Dataset content:
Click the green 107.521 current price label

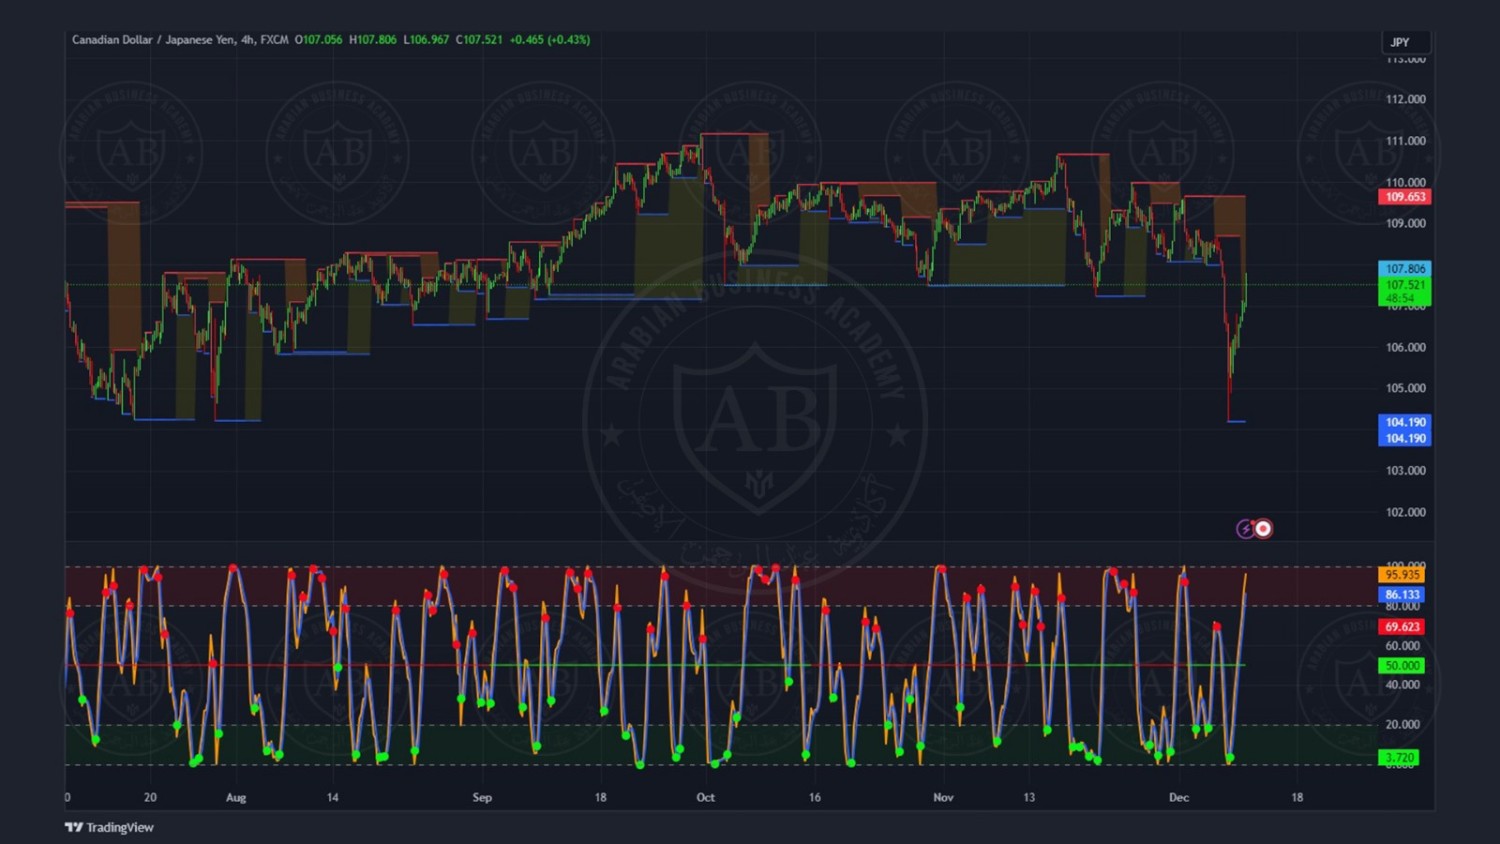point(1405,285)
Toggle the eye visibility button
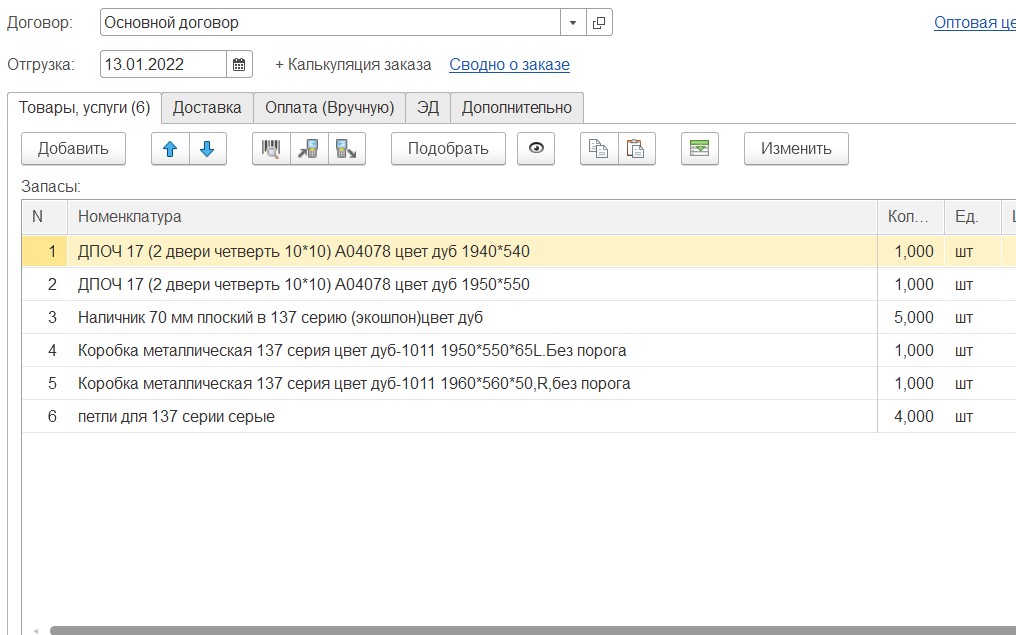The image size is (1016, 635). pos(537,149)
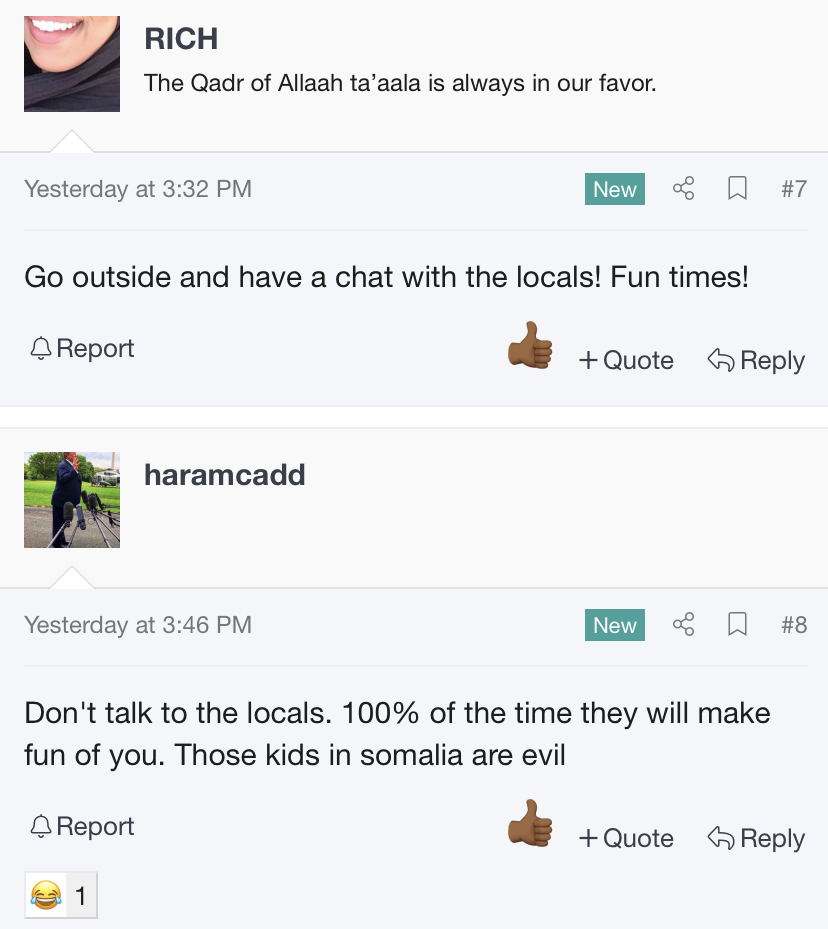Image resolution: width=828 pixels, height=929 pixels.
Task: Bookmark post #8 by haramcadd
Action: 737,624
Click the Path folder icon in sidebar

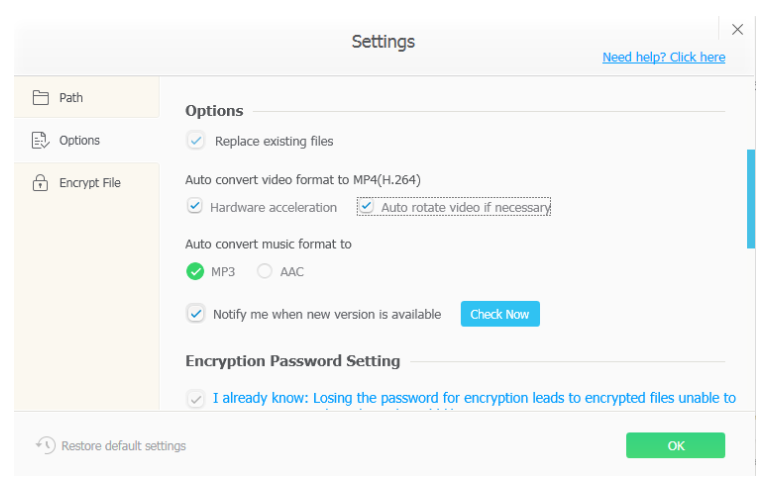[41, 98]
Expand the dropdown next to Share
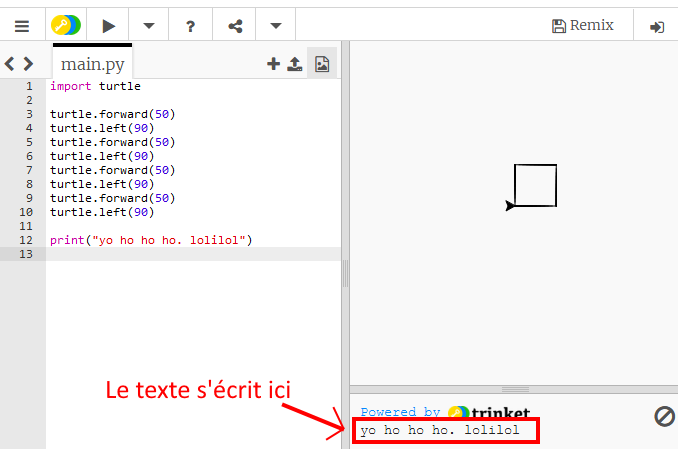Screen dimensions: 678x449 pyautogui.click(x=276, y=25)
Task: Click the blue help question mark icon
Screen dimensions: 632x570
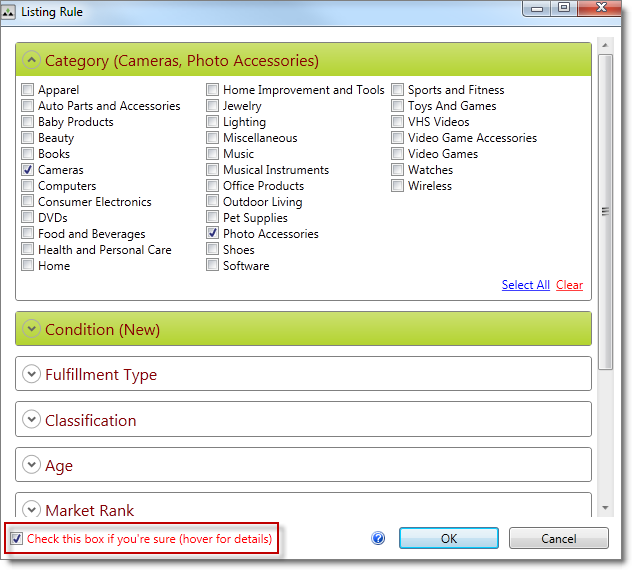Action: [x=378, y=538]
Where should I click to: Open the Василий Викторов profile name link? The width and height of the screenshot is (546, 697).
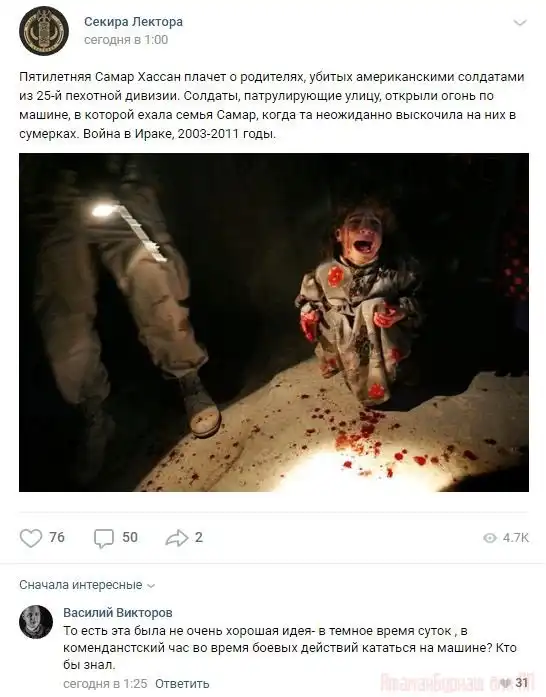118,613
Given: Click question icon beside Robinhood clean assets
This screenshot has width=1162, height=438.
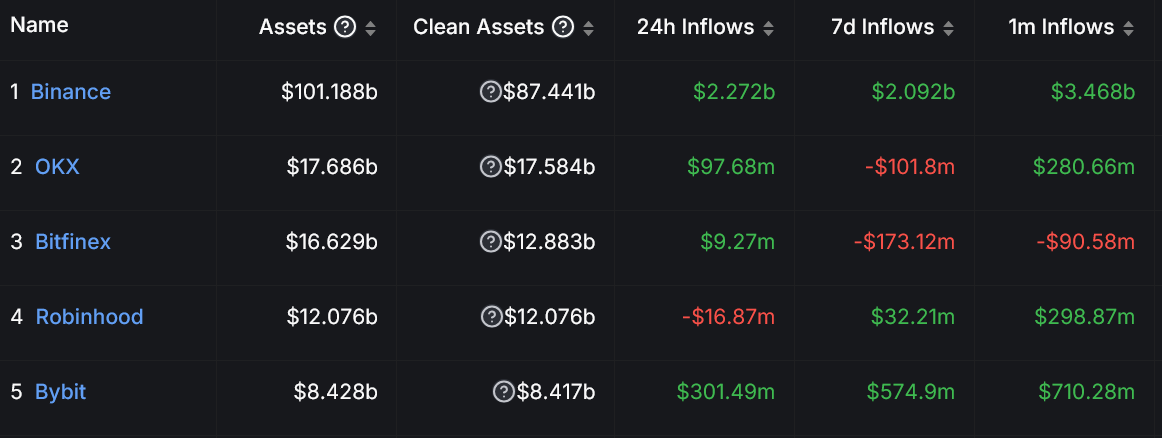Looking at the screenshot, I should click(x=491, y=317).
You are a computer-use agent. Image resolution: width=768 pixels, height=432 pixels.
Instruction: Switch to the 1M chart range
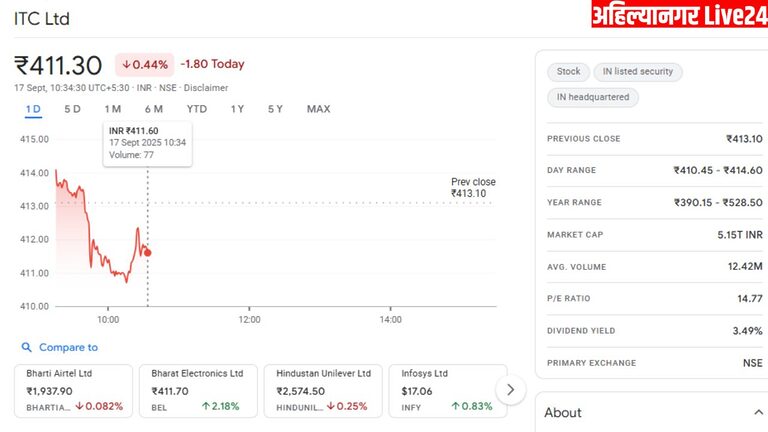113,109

Required work:
When you return the listing, keep it exact and omit any pictures it holds.

Exercise output:
Click the green 107.521 current price label

point(1405,285)
Toggle the eye visibility button
The image size is (1016, 635). pos(537,149)
Image resolution: width=828 pixels, height=929 pixels.
Task: Bookmark post #8 by haramcadd
Action: 737,624
Click the Path folder icon in sidebar

[41, 98]
Expand the dropdown next to Share
Screen dimensions: 678x449 pyautogui.click(x=276, y=25)
Task: Click the blue help question mark icon
Screen dimensions: 632x570
Action: [x=378, y=538]
Where should I click to: Open the Василий Викторов profile name link? The width and height of the screenshot is (546, 697).
118,613
Given: Click question icon beside Robinhood clean assets
This screenshot has width=1162, height=438.
Looking at the screenshot, I should click(x=491, y=317).
You are a computer-use agent. Image resolution: width=768 pixels, height=432 pixels.
Instruction: Switch to the 1M chart range
113,109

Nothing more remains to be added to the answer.